Dia paling benci dihianati. Pernah suatu waktu ada salah satu anak buahnya yang berhenti bekerja di tempatnya dan beralih ke tempat lain, dia yang tidak terima berusaha memburu hingga ketemu dan membuat perhitungan.
Namun Santi sedikit pun tidak ada niat untuk berhianat. Dia benar-benar ingin pulang dan pensiun dari pekerjaan haram itu. Dia tidak mau menggugurkan kandungannya karena tidak ingin menambah dosa. Biarlah dia akan mempertahankan, melahirkan dan merawat anak itu hingga besar. Meski mentalnya akan dipertaruhkan. Anggap saja semua itu bentuk dari pertanggungjawaban atas kesalahannya.
"Sudah aku bilang kalau sudah nyemplung disini susah untuk keluar," bisik salah satu teman yang berdiri di sampingnya.
"Tapi aku benar-benar ingin pulang, Mbak."
"Aku ingatkan kamu sekali lagi. Setelah kamu pulang nanti, hari-hari yang akan kamu jalani akan sangat berat. Akan banyak orang yang membicarakanmu bahkan tidak menghargaimu. Efeknya nggak cuma di kamu saja. Tapi di keluarga kamu juga. Apalagi kamu pulang dalam keadaan hamil tanpa suami. Lidah orang-orang desa itu tajam lho. Kamu nggak mau pikir-pikir lagi?"
"Jangan sampai nanti namamu jadi berita di koran. Seseorang telah bunuh diri karena tak kuat menahan tekanan batin dari orang-orang sekitar."
Santi tergugu. Dia berusaha membulatkan tekat beberapa kali meski mendapat banyak peringatan dari teman-temannya agar tidak pulang. Sepenuhnya dia menyadari bahwa apa yang diucapkan teman-temannya ada benarnya. Namun Santi berpikir ulang, kalau tidak sekarang lalu kapan lagi. Bisa jadi besok dia mati dan belum sempat bertobat. Maka dia putuskan meski dengan resiko berat, dia tetap memilih jalan untuk pulang.
Budi yang melihat keadaan putrinya beberapa kali mengusap air mata di kedua pipi. Dia tak menyangka anak yang sering dia banggakan bisa terperosok ke dalam tempat tak seharusnya itu.
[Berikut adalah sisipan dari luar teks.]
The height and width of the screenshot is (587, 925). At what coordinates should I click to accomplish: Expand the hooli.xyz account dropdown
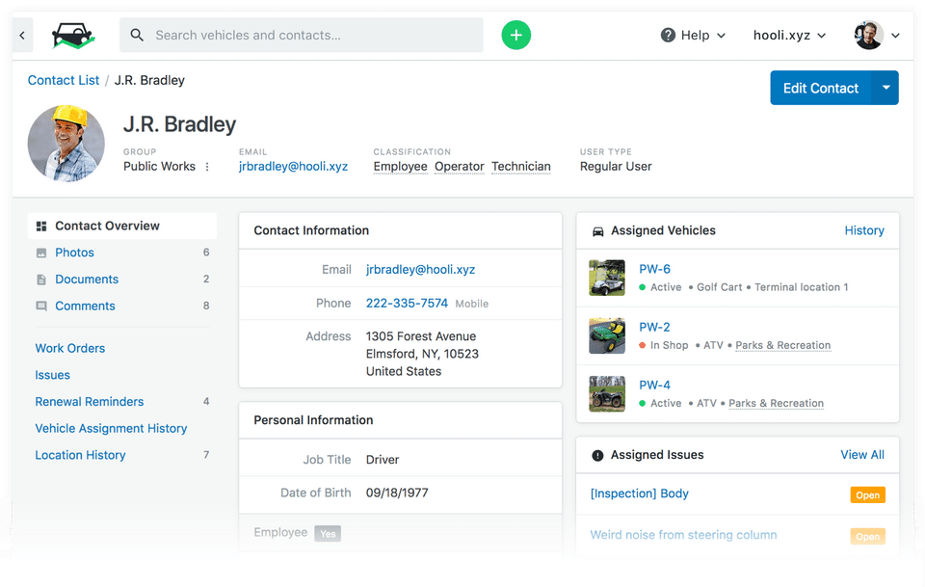789,36
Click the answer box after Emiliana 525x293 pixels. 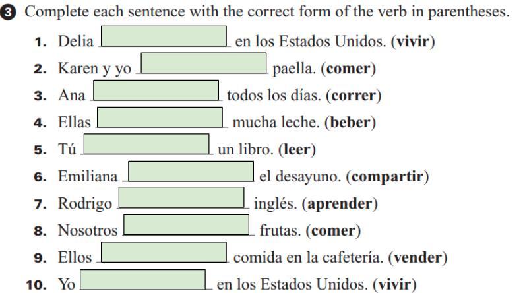click(191, 172)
Awalnya Santi hanya bilang dia ke kota untuk bekerja di sebuah pabrik. Tidak ada kecurigaan di hati Budi maupun istrinya jika anaknya melakukan pekerjaan haram. Yang penting dia sering pulang dan membawa uang dalam jumlah besar. Pikirnya anaknya berhasil menjadi orang sukses. Itu saja.
"Maafkan aku, Ayah. Selama ini aku membohongi ayah," ucap Santi kemudian mulai terisak.
Tangan Budi merengkuh lembut putrinya yang tengah rapuh. Baginya saat ini tidak ada waktu untuk menyalahkan. Karena selama ini mereka bisa lepas dari jeratan hutang juga berkat hasil kerja keras Santi. Meski sekarang mereka harus meneguk kecewa.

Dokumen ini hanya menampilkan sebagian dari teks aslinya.